You’re Getting Your Garden Ready for the Spring While I’m Still Growing

Posted on Nov 3 2010 - 3:08am by Mike Lieberman

I want to brag a little bit in this post. It’s been about 7-months since I left NYC for LA. In terms of growing food and gardening, it’s starting to settle in now.

It hit me when Colleen Vanderlinden wrote 10 Things to Do Now for a Better Garden Next Spring on Planet Green.

Last year during this time, I was fussing around and attempting to build small plastic greenhouses on my fire escape garden and in my Grandmother’s backyard.
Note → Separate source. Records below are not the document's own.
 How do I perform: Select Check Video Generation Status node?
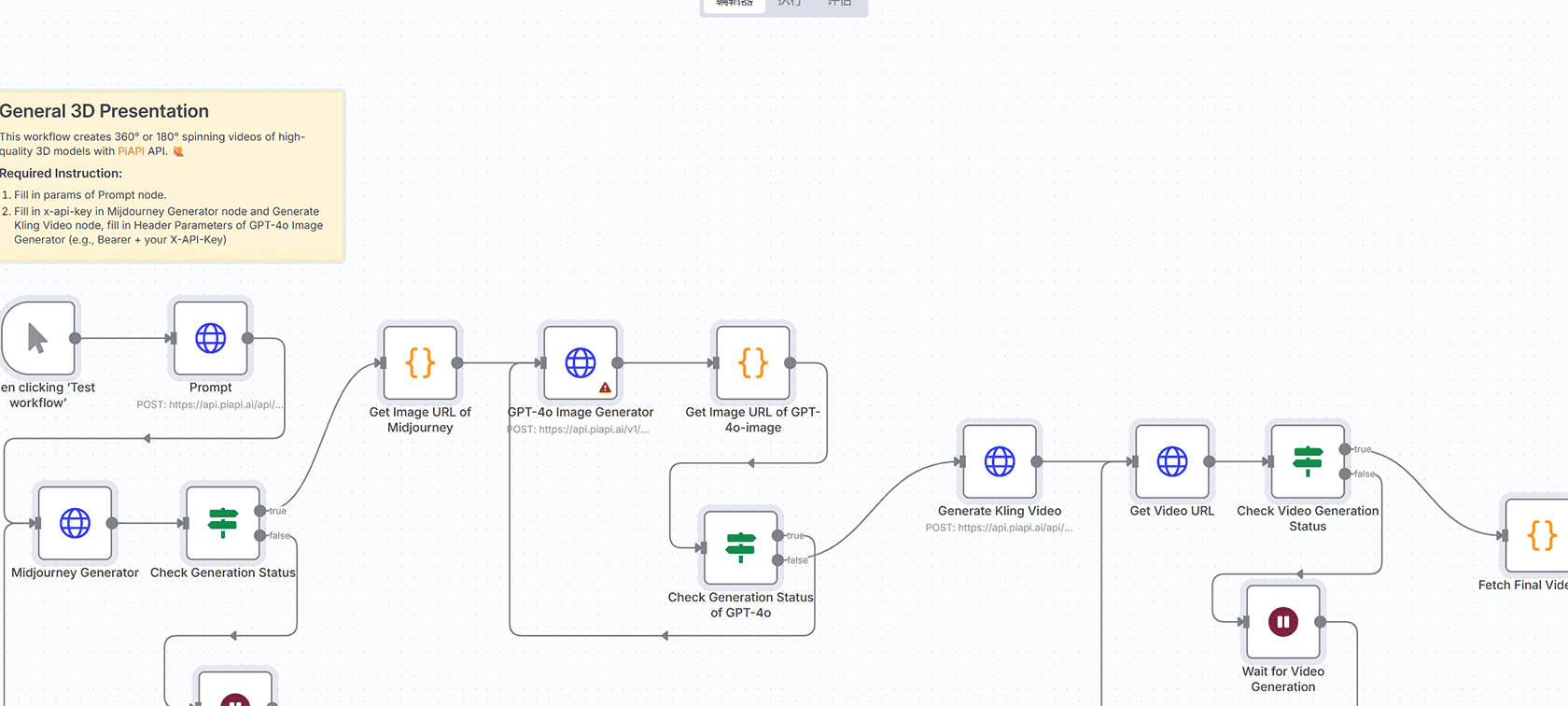1307,461
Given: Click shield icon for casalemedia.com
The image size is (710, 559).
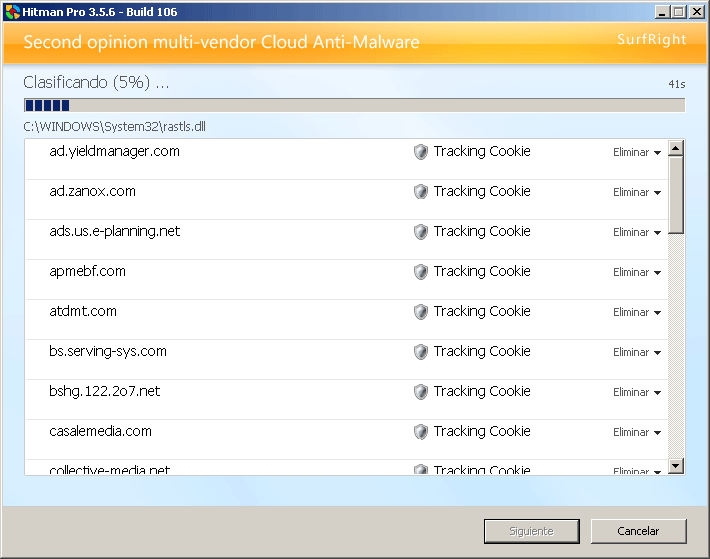Looking at the screenshot, I should (421, 432).
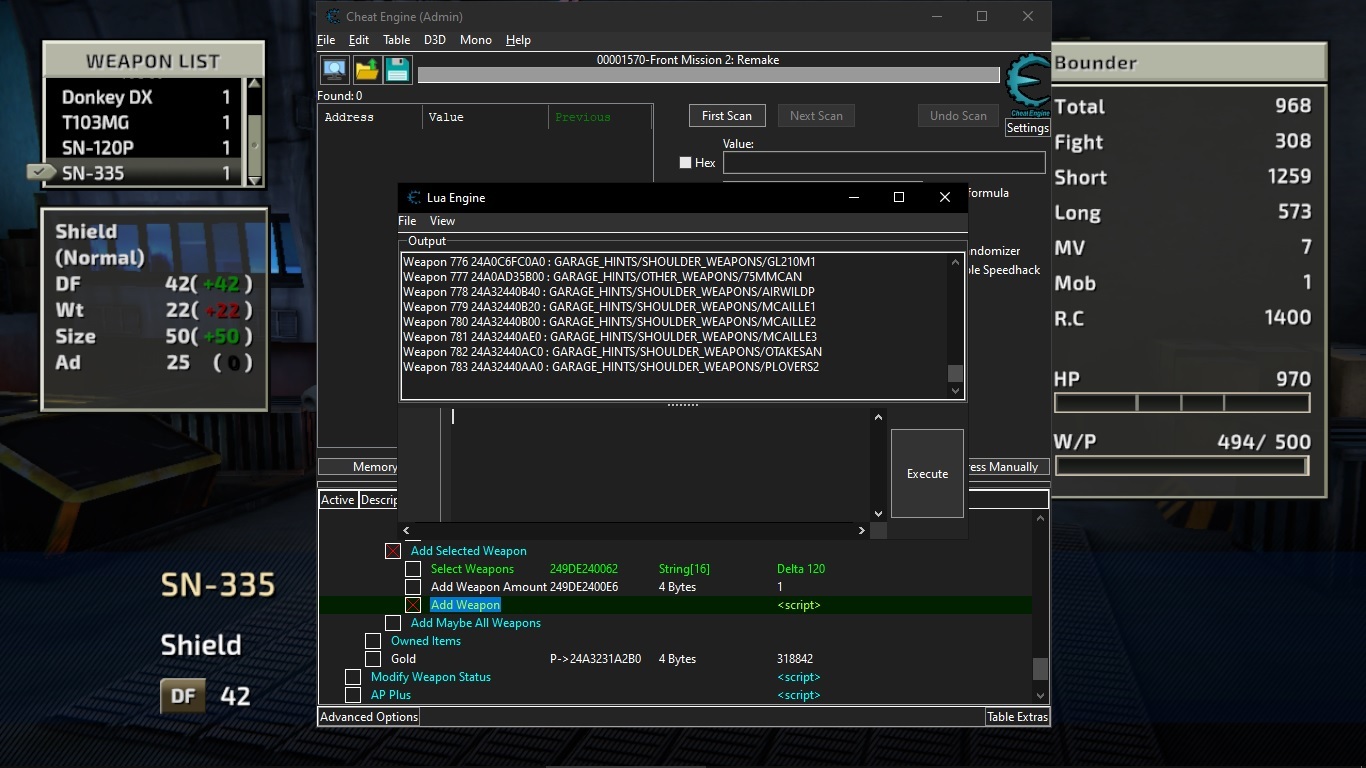1366x768 pixels.
Task: Click the First Scan button
Action: tap(726, 116)
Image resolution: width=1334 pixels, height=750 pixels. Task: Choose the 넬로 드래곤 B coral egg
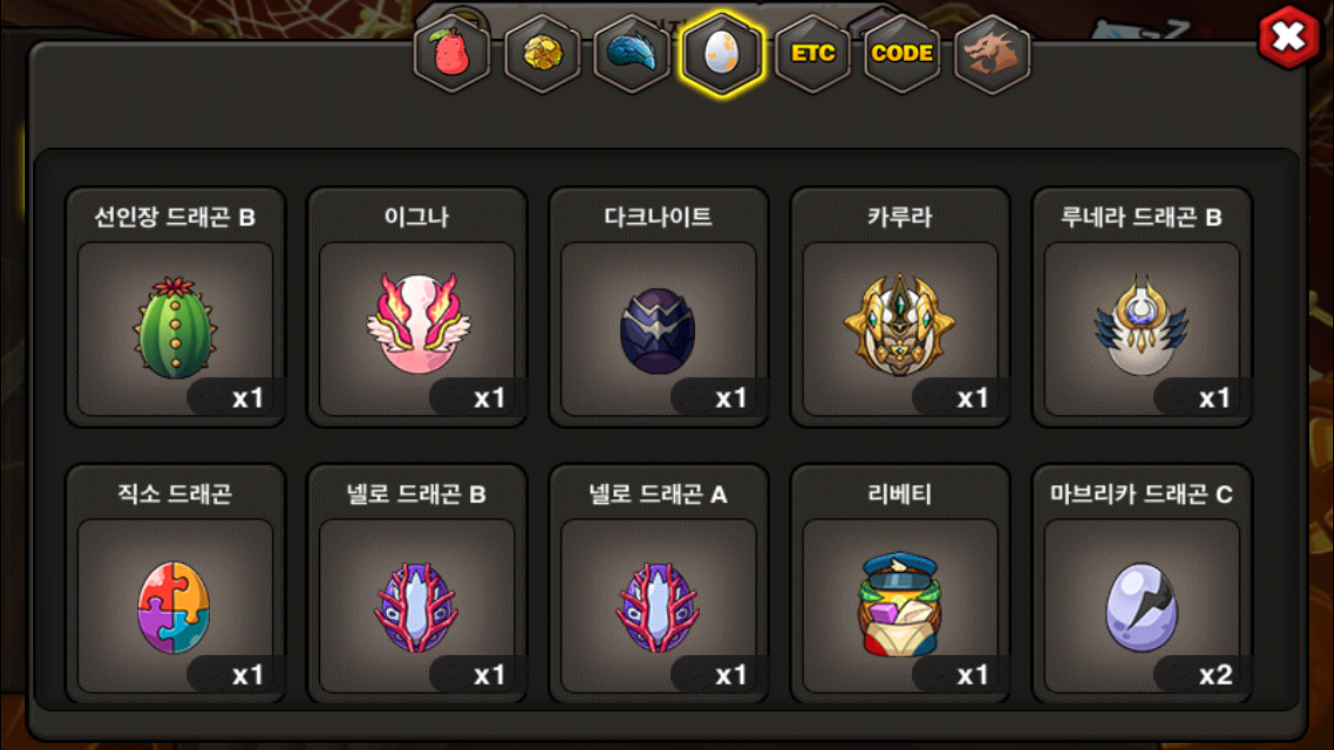[x=417, y=584]
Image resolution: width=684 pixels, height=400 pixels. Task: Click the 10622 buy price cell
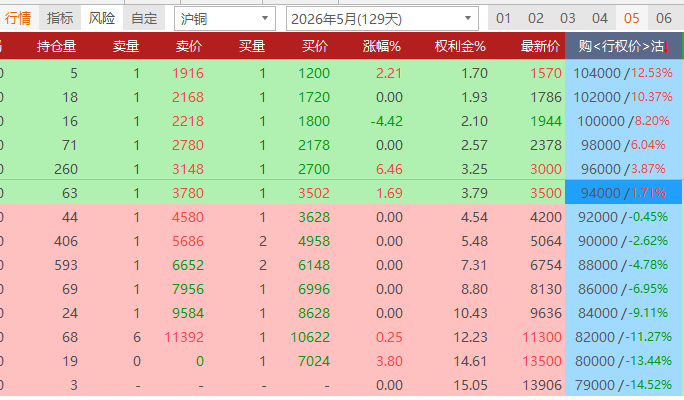point(309,337)

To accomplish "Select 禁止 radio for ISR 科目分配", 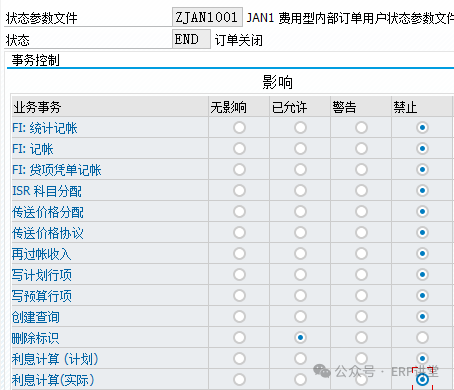I will tap(422, 190).
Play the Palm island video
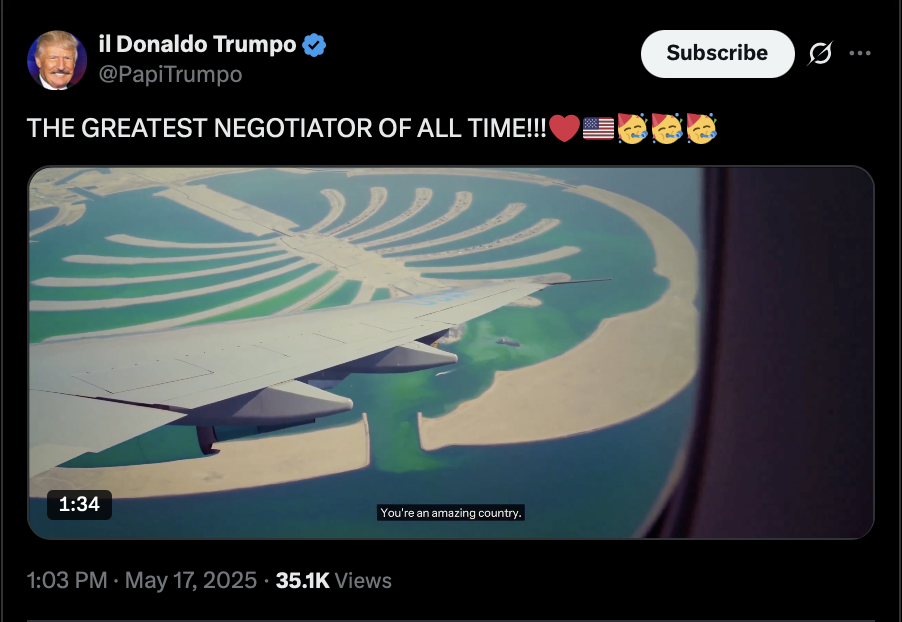902x622 pixels. tap(451, 352)
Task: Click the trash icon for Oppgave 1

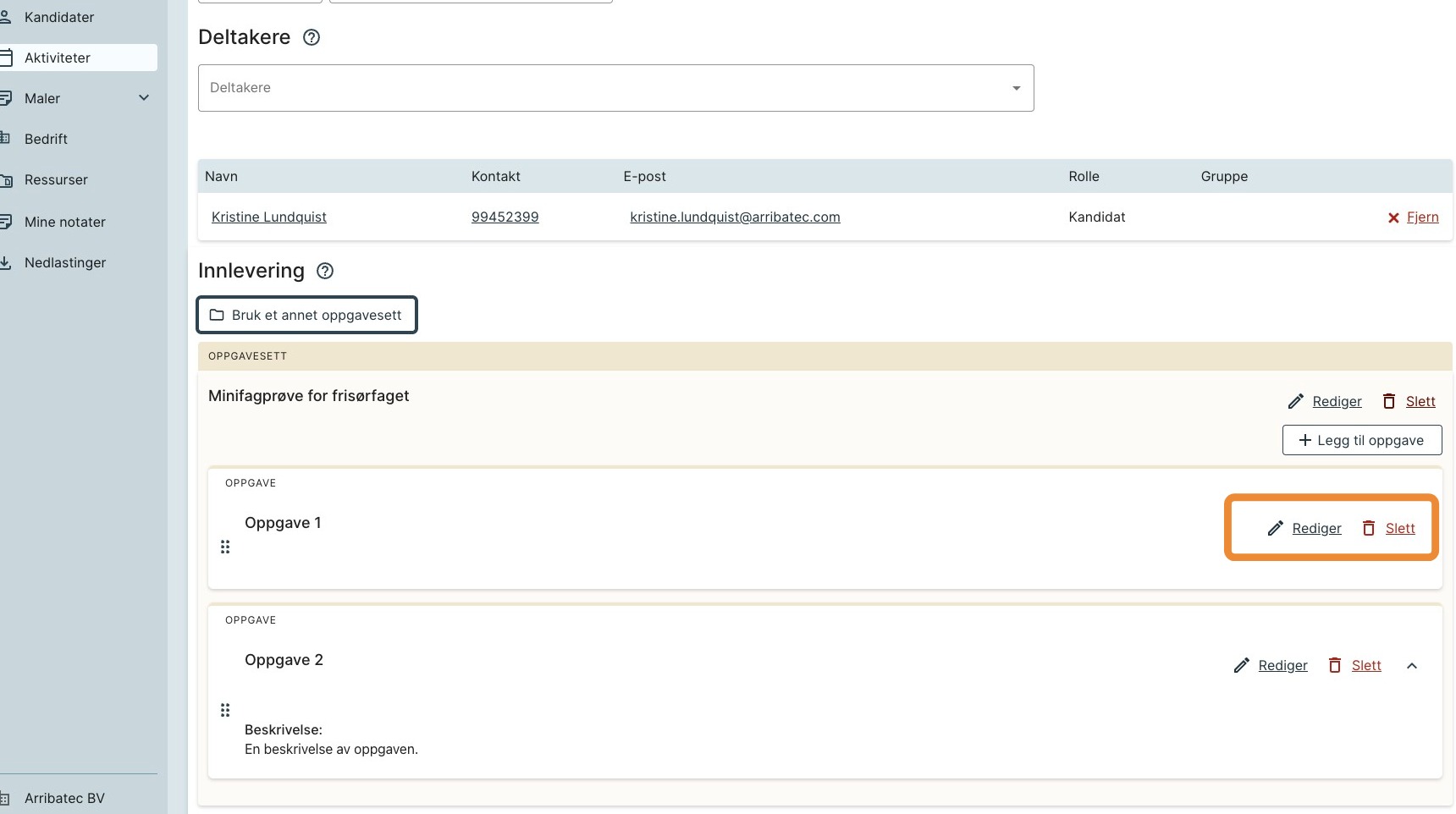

I eventually scrapped those ideas.

I actually just planted two containers with kale and collard greens. There really is no frost here, so I can grow year round. Though I still do have to drive everywhere, which sucks.

For those of you in the middle and right side of the country, I definitely recommend check out Colleen’s article and starting getting your spring garden ready.

I’ll just gloat and keep growing during the winter.


8 Comments so far. Feel free to join this conversation.

  1. Anonymous November 3, 2010 at 4:07 pm -

    lol, damn hippies. Get an electric car if driving bothers you that much πŸ˜‰ πŸ˜‰

    I’m a plains native at heart and I can’t live without my “horse”, but if driving is really an issue for you have you considered electric, hybrid, or bio diesel?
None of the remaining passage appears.